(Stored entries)
begin

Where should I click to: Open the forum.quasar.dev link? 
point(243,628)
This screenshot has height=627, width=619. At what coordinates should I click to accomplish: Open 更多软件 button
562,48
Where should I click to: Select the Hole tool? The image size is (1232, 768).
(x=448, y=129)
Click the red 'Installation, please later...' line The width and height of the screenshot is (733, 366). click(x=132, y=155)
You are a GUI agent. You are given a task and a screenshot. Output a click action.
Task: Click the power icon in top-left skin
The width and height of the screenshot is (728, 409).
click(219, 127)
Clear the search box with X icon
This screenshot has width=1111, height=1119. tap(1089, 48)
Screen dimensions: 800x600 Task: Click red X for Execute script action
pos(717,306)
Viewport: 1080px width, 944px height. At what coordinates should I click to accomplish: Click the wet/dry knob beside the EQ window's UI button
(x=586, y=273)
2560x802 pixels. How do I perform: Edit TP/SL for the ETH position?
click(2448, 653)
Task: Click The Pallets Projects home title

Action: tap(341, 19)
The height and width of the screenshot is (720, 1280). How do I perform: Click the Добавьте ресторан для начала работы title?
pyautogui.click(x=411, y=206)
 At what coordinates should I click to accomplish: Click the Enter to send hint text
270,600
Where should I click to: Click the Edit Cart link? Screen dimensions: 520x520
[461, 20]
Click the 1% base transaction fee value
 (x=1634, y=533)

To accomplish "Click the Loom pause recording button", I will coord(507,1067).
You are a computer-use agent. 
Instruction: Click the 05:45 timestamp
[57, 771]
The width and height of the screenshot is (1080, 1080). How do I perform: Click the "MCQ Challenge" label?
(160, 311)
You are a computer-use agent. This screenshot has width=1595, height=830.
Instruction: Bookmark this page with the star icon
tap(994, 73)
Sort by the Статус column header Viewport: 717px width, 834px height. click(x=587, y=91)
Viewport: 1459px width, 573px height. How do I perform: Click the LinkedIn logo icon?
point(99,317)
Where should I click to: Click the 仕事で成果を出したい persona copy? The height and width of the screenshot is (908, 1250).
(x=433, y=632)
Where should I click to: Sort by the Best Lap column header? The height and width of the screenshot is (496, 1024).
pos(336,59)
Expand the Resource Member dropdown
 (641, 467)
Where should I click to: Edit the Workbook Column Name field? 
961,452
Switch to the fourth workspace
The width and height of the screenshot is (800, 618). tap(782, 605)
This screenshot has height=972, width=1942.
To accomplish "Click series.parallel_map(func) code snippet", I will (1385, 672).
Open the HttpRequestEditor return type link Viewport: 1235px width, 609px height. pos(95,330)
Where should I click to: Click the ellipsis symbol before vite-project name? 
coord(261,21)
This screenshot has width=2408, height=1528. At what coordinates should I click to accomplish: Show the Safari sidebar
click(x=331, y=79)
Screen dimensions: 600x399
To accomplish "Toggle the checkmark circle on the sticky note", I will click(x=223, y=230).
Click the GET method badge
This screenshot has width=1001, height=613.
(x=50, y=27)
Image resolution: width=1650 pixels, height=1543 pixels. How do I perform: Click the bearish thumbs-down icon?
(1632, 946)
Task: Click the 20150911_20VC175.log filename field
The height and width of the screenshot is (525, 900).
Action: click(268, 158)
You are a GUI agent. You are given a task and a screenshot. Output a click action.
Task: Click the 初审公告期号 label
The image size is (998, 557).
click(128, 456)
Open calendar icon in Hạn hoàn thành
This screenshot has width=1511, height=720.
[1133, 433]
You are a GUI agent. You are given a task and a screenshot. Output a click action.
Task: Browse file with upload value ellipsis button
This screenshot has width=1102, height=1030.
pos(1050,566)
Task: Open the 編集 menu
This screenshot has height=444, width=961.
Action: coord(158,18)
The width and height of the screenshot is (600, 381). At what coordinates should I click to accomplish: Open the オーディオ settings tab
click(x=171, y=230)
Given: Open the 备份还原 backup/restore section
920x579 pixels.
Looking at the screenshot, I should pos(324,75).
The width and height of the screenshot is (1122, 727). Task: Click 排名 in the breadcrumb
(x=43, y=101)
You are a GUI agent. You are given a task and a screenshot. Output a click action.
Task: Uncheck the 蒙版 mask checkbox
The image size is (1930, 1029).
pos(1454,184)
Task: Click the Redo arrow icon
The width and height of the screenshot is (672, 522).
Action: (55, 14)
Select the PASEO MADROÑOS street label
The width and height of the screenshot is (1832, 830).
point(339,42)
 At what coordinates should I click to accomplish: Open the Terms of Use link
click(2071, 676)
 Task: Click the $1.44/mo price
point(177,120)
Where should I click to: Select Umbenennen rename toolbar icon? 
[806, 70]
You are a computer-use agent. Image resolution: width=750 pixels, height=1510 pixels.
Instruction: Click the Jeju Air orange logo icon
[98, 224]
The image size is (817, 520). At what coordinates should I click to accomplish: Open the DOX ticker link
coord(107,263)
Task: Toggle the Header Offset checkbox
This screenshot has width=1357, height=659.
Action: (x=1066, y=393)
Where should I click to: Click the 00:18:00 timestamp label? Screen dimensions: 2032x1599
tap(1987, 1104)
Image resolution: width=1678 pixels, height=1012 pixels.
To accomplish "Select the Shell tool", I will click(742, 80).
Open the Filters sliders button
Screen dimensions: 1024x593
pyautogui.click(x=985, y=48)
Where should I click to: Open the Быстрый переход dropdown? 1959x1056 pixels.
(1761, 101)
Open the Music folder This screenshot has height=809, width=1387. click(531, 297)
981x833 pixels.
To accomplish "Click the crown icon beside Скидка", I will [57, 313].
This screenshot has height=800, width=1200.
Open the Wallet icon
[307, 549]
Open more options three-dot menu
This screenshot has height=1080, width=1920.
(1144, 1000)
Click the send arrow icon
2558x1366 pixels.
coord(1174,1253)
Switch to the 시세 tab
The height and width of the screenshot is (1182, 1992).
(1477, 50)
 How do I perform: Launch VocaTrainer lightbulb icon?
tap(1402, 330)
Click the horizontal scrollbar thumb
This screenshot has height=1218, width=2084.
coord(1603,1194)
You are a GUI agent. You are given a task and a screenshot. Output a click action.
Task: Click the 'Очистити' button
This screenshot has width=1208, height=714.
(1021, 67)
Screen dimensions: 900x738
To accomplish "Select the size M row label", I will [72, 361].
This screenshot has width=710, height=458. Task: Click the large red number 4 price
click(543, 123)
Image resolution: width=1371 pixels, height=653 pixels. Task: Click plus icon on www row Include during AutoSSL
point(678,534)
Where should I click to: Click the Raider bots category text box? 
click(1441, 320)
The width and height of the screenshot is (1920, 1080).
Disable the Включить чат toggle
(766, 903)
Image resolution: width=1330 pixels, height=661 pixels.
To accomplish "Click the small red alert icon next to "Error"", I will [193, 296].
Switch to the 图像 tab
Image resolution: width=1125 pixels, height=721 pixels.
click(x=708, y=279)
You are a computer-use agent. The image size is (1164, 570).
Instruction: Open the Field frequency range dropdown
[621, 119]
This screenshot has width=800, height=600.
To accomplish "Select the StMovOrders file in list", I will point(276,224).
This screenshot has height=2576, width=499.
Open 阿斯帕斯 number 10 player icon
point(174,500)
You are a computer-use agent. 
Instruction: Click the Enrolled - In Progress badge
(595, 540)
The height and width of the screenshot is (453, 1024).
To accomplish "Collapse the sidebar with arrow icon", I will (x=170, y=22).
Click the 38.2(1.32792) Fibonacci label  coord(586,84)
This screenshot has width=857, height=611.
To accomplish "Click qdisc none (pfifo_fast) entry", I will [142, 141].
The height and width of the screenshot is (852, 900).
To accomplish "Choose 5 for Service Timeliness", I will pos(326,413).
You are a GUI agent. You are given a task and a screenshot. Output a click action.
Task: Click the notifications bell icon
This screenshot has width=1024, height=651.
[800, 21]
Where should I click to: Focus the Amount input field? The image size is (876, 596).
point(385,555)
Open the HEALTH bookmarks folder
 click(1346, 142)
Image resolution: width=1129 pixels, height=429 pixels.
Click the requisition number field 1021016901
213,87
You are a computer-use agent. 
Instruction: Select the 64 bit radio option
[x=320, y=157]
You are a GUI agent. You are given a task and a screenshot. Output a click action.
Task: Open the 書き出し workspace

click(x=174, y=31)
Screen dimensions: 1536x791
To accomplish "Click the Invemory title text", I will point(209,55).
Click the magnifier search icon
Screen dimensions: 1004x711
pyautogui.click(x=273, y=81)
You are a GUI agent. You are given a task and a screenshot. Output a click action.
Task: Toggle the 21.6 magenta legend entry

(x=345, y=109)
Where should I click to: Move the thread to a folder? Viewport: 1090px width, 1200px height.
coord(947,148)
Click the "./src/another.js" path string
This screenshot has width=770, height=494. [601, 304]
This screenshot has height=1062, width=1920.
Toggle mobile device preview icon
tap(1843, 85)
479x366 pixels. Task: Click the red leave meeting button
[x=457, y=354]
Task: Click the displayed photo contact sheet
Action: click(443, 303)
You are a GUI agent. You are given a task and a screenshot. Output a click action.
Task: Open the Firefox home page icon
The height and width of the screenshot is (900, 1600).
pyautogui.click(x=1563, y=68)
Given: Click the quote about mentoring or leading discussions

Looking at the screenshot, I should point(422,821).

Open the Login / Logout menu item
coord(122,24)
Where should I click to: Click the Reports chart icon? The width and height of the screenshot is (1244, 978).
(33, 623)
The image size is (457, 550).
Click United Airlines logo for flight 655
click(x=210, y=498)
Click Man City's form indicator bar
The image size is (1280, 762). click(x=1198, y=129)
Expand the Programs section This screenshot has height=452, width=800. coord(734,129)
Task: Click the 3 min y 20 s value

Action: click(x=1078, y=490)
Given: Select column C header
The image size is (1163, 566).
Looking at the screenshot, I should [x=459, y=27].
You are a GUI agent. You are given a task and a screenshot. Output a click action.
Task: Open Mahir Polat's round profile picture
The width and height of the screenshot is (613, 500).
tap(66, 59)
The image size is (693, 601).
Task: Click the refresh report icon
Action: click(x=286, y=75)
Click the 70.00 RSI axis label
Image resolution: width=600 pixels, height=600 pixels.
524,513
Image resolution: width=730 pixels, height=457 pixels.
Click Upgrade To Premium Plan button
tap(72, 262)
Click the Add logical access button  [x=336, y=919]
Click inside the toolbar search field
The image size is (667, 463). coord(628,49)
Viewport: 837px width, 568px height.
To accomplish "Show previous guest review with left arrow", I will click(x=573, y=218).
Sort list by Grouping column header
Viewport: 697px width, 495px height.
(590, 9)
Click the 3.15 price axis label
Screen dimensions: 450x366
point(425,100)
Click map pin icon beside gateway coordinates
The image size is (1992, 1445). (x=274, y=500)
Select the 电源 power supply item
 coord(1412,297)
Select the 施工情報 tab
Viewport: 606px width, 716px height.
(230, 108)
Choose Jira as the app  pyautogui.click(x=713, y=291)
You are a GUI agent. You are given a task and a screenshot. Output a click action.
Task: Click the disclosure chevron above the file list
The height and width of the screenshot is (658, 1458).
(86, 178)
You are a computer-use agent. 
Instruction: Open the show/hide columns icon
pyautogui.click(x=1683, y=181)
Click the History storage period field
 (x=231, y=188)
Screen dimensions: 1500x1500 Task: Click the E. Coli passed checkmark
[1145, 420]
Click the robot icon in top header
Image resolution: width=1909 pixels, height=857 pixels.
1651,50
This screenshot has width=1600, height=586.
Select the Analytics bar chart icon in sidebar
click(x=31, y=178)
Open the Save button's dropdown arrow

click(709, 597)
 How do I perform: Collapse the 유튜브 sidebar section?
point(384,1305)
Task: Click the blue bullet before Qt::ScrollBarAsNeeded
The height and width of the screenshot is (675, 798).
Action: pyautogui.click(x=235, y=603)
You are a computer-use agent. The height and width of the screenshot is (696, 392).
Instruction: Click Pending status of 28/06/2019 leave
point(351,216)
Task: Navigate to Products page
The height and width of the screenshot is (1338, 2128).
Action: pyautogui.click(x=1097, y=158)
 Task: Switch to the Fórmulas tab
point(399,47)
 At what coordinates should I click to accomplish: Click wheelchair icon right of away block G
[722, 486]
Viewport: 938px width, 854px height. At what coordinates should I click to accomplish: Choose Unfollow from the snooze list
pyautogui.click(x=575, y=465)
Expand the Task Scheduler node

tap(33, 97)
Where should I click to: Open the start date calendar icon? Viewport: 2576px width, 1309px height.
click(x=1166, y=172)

end

TO BE DONE>
Copy out each line of the material above that contains the string "page". Count a line only if its letters match in case.

RESPONSE FOR THIS EXERCISE>
Instruction: Bookmark this page with the star icon
Task: Open the Firefox home page icon
Task: Navigate to Products page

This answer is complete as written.